--- Material for the task ---
□ □ □ □ □ □ □

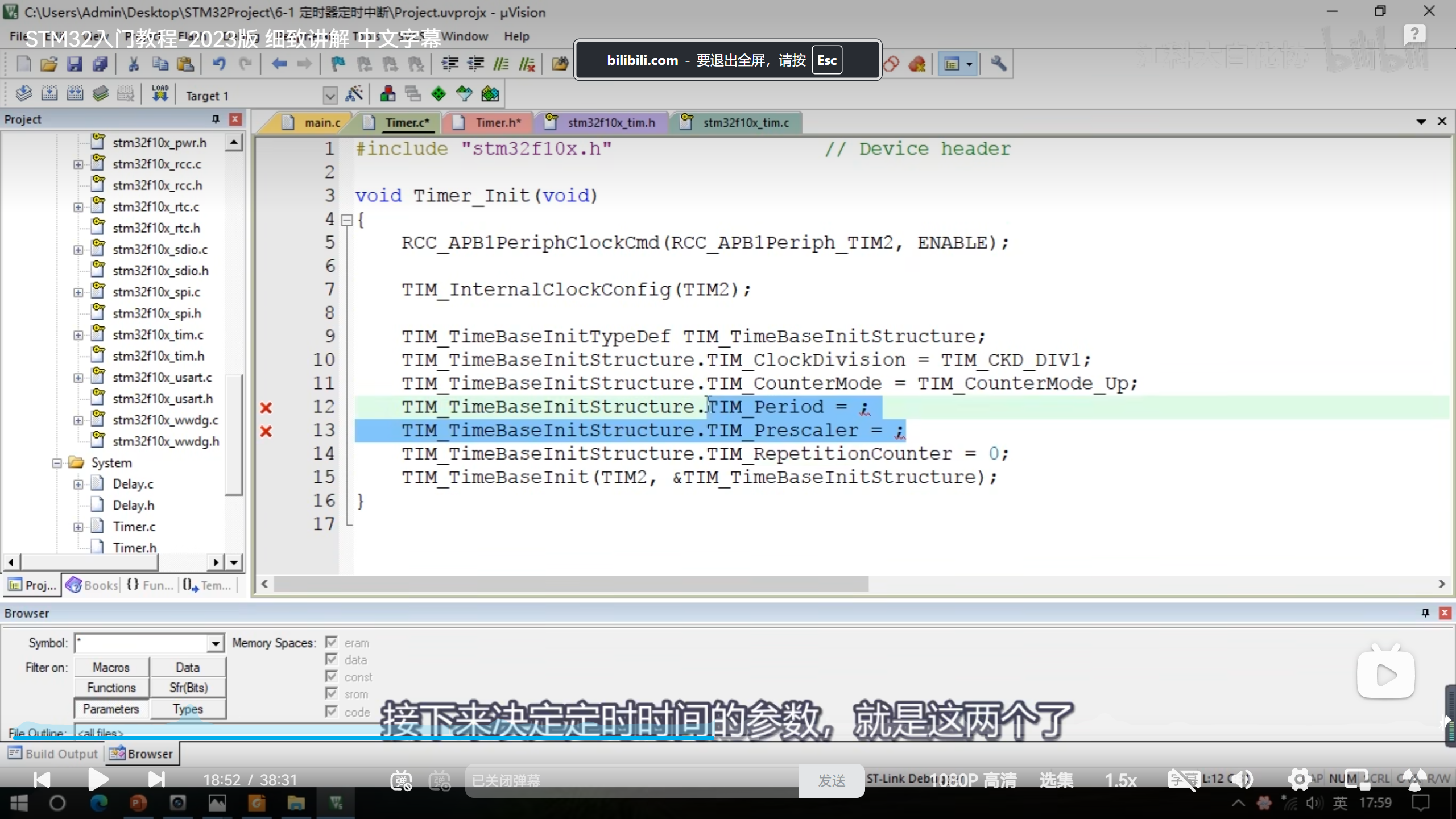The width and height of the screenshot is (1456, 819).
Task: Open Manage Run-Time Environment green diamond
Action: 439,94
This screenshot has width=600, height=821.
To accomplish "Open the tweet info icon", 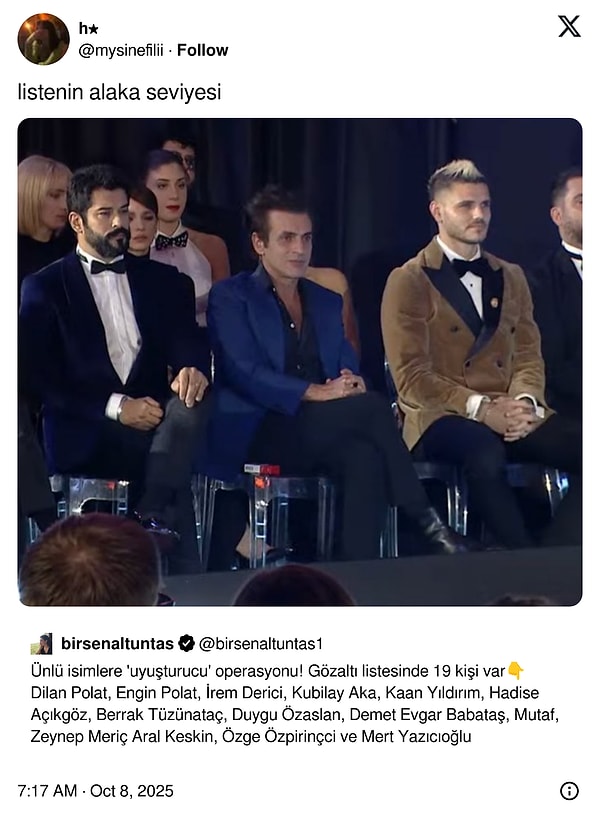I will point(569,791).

□ □ □ □ □ □ □

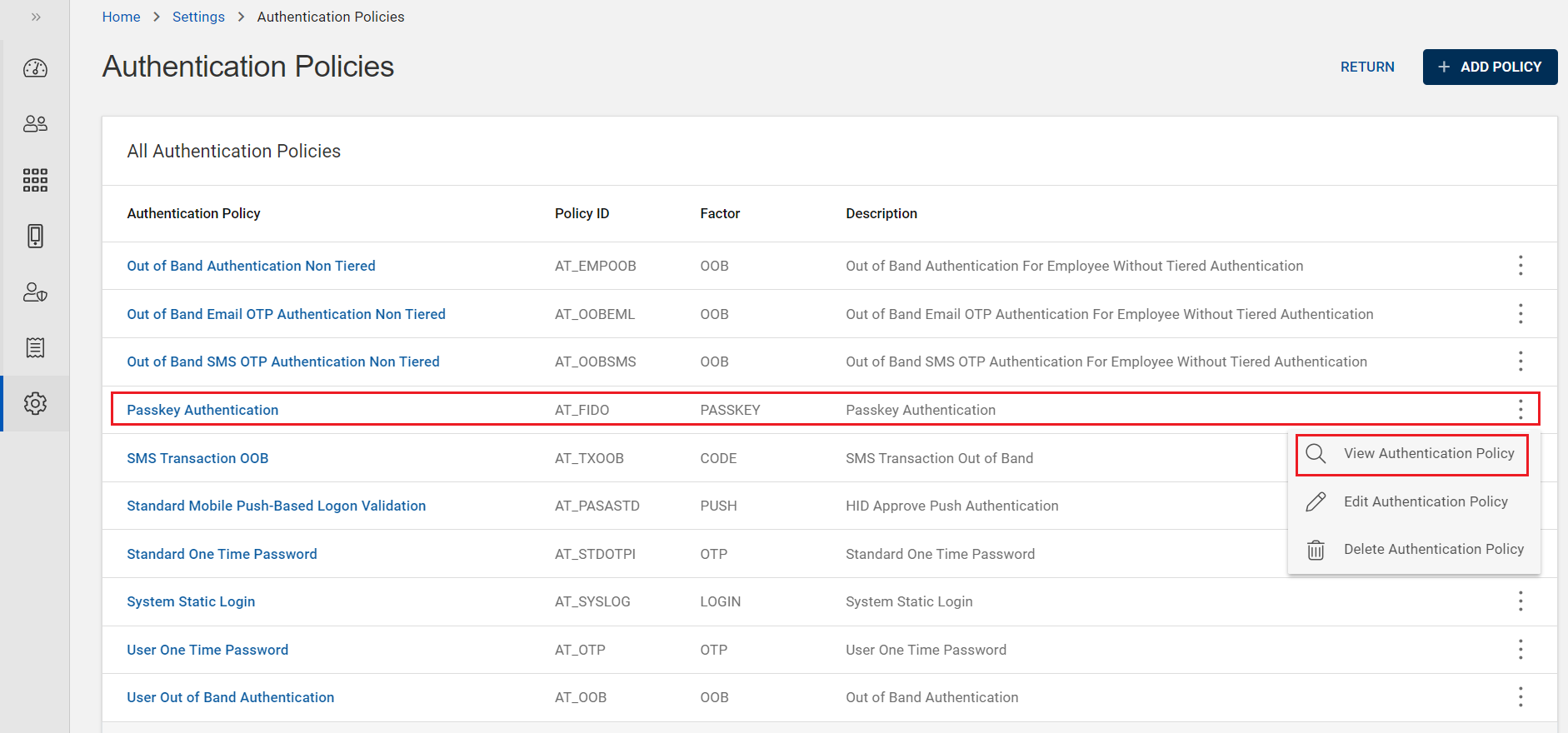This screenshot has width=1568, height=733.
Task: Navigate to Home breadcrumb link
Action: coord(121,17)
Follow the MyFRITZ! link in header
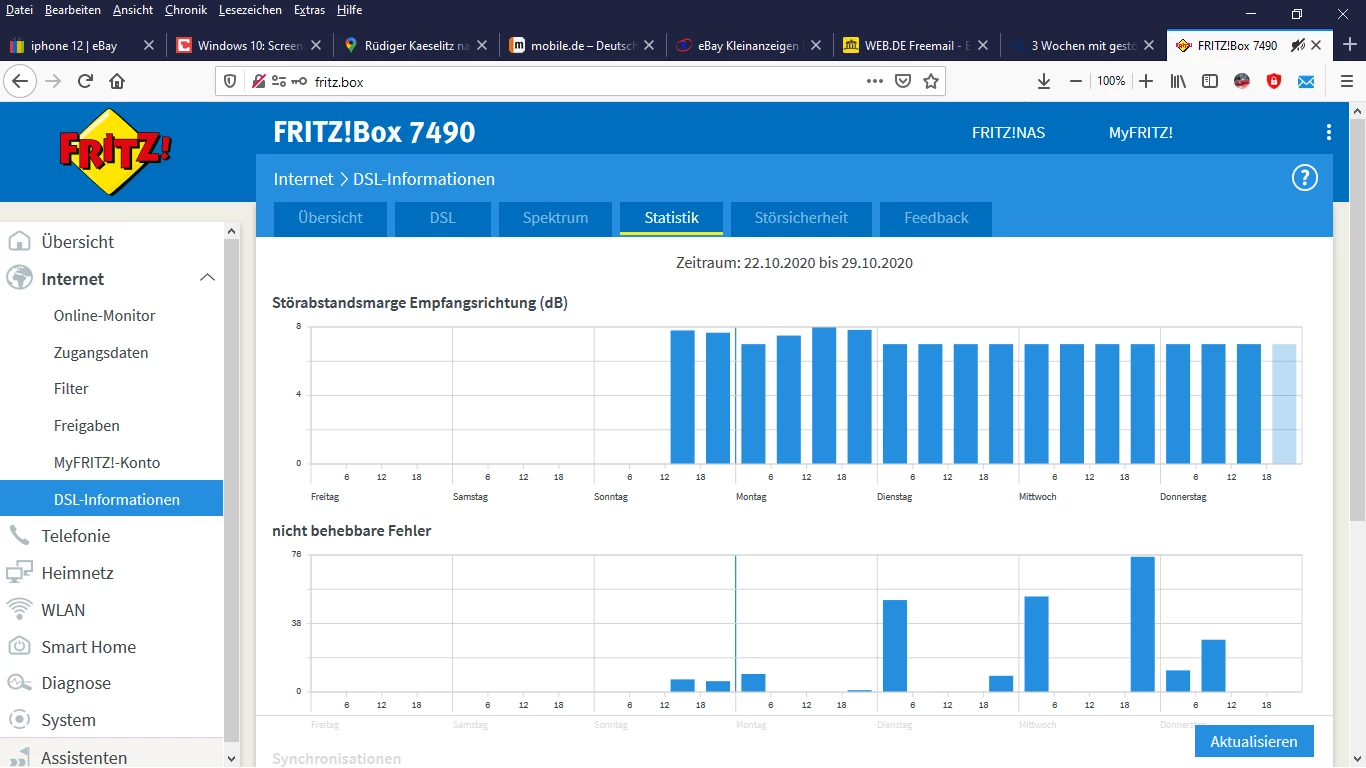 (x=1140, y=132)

□ □ □ □ □ □ □

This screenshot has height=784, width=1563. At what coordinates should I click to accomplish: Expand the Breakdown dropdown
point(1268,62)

□ □ □ □ □ □ □

Give the records as a two-column CSV with the columns instruction and coordinates, one row per record and each value in a single quoted field with line breaks replaced by spaces. Begin at the line that contains "This screenshot has height=784, width=1563." and stop after the line that contains "point(1268,62)".

instruction,coordinates
"This screenshot has height=784, width=1563. At what coordinates should I click to accomplish: Expand the Breakdown dropdown","point(1268,62)"